DIS: Re: BUS: (Mis)Applying My Linguistics Skills
On Wed, Feb 12, 2014 at 1:00 AM, Nicholas Evans nich...@gmail.com wrote: [An attempt at very simply tightening the restraints against attempting to register things that cannot utilize language to communicate their own ideas. While originating and communicating imply intentionality, they're hard to disprove when given a sufficiently clever sentence generator. Rephrasing implies understanding of the semantics of a language, and recursion implies a cognitive awareness of a language. Combined, these are unlikely to be spoofed.] I'm somewhat skeptical of the word organism. If it has to be biological, then just say human, there's no guarantee hypothetical space aliens or AIs would be considered organisms anyway. :) If not, then you have to deal with the issue that personhood is currently an all or nothing passive affair, while the aforementioned hypothetical entities might not have such rigid boundaries. For example, while it is reasonable (though perhaps unkind) to require Deb and Bob to exist as separate players, because humans tend to be capable of operating with distinct personalities, Vernor Vinge's Tines might not appreciate the sentiment despite having some ability to be split up. This could be mostly solved by only requiring that players be disjoint, but that would require putting restrictions on registration rather than merely tweaking the definition of a person. (Though for an AI which could fork itself on a whim, the concept of disjoint might itself be murky.) Finally, I think that the new parts of the proposed wording are not actually that hard for an actual AI to satisfy. After all, automated rephrasing would be a similar problem to machine translation - not 100% accurate but able to produce readable outputs for most inputs. (Well, it can be accomplished in a roundabout way using the latter - do what translationparty.com does for a language easier to translate than Japanese and there's your rephrasing.) Recursively referring to is harder to pin down, but probably doable to some extent. /me wonders whether speculating about Tines is too silly for the New Agora. Or is that the Old Agora?
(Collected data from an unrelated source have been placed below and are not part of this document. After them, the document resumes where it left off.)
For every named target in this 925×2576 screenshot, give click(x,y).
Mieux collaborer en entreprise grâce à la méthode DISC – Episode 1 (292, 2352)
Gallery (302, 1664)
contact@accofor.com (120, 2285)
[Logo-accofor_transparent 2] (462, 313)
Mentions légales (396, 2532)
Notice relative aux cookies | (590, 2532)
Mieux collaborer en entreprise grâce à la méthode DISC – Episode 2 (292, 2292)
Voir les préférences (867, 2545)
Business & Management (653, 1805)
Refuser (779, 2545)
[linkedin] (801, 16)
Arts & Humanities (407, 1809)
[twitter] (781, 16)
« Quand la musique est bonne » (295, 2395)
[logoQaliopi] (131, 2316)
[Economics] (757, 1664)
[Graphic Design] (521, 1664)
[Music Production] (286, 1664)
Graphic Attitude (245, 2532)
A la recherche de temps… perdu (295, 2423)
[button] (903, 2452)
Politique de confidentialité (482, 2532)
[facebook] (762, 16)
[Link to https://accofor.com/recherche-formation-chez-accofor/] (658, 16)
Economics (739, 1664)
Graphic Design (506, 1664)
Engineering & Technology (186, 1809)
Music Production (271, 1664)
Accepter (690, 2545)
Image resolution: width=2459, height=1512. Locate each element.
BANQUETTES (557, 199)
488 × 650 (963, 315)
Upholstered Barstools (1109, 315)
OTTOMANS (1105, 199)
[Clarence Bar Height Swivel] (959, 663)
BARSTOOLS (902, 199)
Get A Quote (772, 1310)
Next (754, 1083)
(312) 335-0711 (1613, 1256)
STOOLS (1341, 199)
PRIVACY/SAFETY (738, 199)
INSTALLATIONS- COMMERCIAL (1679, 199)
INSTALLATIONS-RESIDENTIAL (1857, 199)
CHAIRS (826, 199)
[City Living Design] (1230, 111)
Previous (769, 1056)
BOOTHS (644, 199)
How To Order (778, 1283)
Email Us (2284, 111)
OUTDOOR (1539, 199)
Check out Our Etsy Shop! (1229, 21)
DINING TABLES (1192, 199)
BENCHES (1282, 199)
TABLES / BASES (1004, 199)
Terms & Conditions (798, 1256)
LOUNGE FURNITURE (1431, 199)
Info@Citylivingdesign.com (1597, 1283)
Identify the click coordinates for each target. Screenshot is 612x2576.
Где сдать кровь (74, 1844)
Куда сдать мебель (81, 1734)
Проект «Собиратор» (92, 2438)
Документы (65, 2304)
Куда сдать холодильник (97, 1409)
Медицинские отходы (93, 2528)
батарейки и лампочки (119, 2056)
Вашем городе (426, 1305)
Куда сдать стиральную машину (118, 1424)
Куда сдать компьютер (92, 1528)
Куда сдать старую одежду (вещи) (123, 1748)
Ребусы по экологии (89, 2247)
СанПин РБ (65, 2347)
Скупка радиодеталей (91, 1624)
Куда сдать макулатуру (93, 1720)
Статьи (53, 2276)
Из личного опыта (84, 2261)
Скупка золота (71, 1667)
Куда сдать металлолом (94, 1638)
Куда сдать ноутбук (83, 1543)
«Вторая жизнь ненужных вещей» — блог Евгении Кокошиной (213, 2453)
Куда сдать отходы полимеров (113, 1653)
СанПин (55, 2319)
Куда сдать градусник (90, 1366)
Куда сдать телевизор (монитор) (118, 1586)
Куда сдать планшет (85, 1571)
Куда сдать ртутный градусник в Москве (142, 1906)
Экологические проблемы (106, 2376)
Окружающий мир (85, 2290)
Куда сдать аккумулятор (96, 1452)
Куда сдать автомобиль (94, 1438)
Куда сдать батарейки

DIS: Re: BUS: (Mis)Applying My Linguistics Skills
On Wed, Feb 12, 2014 at 1:37 AM, omd c.ome...@gmail.com wrote: translationparty.com By the way: ... Independent non-recursive thoughts and ideas of people, all living organisms can usually see out outbound communication with. ... Usually, you can see biological ideas of outbound communications and independence of all non-recursive thought. Usually you can see the biological idea of sending communications and independence of all recursive thought. ... Recursive biological ideas can see many independent transmission.